Rheinmetall Airborne Systems receives German UAV contract extension
Rheinmetall Airborne Systems, a joint venture between Cassidian and Rheinmetall, will continue to support the German Armed Forces in Afghanistan by providing unmanned airborne reconnaissance services.
The Federal Office for Defence Technology and Procurement (BWB) extended an existing order to the company to provide the German Armed Forces with Heron 1 ‘ultramodern unmanned reconnaissance aircraft’ for two more years, and is worth €75 million for the period from October 2012 to October 2014.
The order includes the continuation of flight operations, as well as the training of additional operational personnel of the German Air Force and the installation of new, more powerful sensor payloads.
As part of the SAATEG (systems for imagery reconnaissance deep in the area of operations) interim solution, the German Air Force is using two UAS at the Mazar-e-Sharif base in Afghanistan, with a total of three Heron 1 aircraft and two GCS provided by Rheinmetall Airborne Systems as part of an operator solution.
SAATEG is used for real-time airborne monitoring and reconnaissance in the entire theatre of operations of the German ISAF forces, and was put into operation on 17 March 2010.
‘Heron, the first UAS operated by the German Air Force, has proved its value in operations and has become an essential component of the regional reconnaissance architecture,’ a statement from the company explained.
‘To date, the Heron 1 has already flown over 9,300 hours of reconnaissance missions in the theatre of operations of the German Armed Forces. It is expected to have flown for 10,000 hours by the middle of August 2012.’

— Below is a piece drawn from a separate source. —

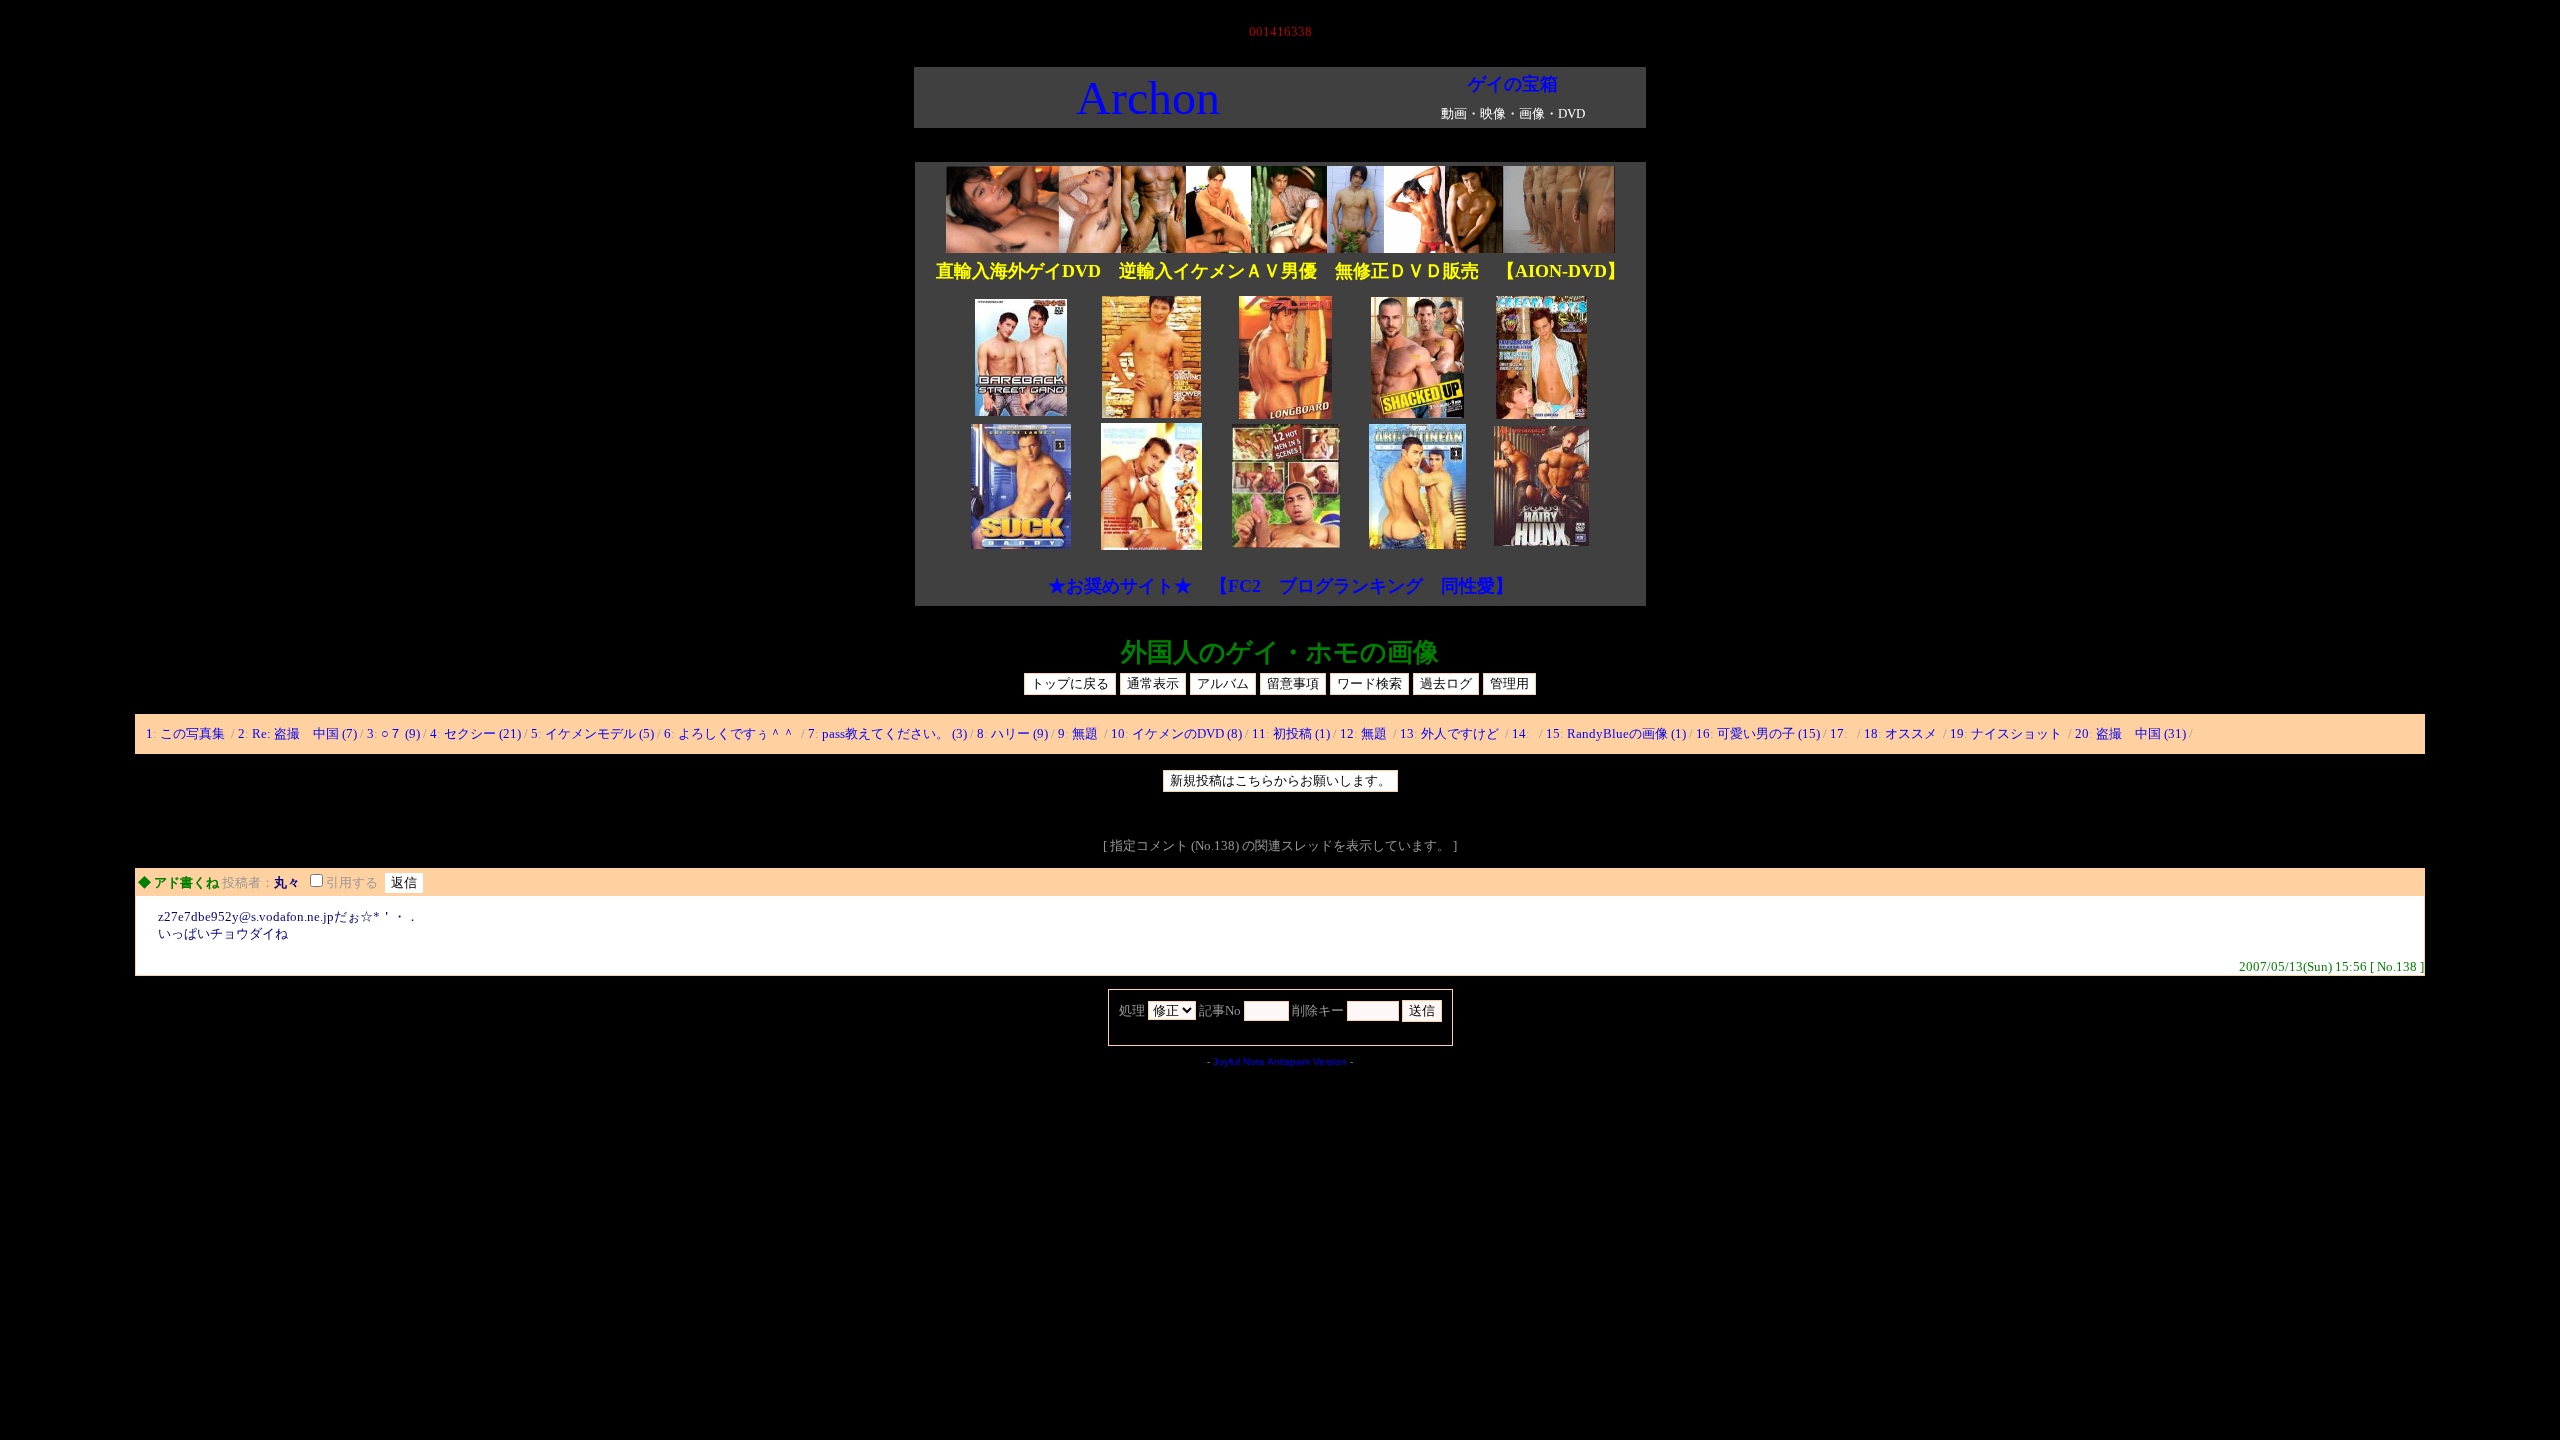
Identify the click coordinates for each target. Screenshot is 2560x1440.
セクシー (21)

Flights can last some 24 hours, during which the sensors deliver information and make a ‘valuable contribution’ to providing high levels of protection to soldiers and civil personnel.
In autumn 2009 the German Armed Forces opted for an operator solution in order to fill an existing capability gap in the short-term.
The sub-contractor is IAI as the manufacturer of the Heron aerial system; however Rheinmetall Airborne Systems is responsible for the complete package of service, maintenance and repairs in this partnership. The operation of the systems in the reconnaissance mission is handled by the military personnel of the German Armed Forces.
Heron 1 can be deployed for target and effect clarification at any time of the day or night, and is ‘largely independent of the weather’. With a wingspan of 16.6m and a takeoff weight of 1.2 tonnes, the Heron 1 can operate at altitudes of some 30,000ft. A satellite data link also ensures the UAS can carry out reconnaissance over great distances.
By January 2012 Cassidian and Rheinmetall had already agreed to operate the former activities of Rheinmetall in the field of UAS in future as a joint venture with Cassidian (51% shareholder stake of the company) bearing responsibility for industrial leadership. Rheinmetall is still involved with a 49% stake in the joint company, which started operations on 1 July.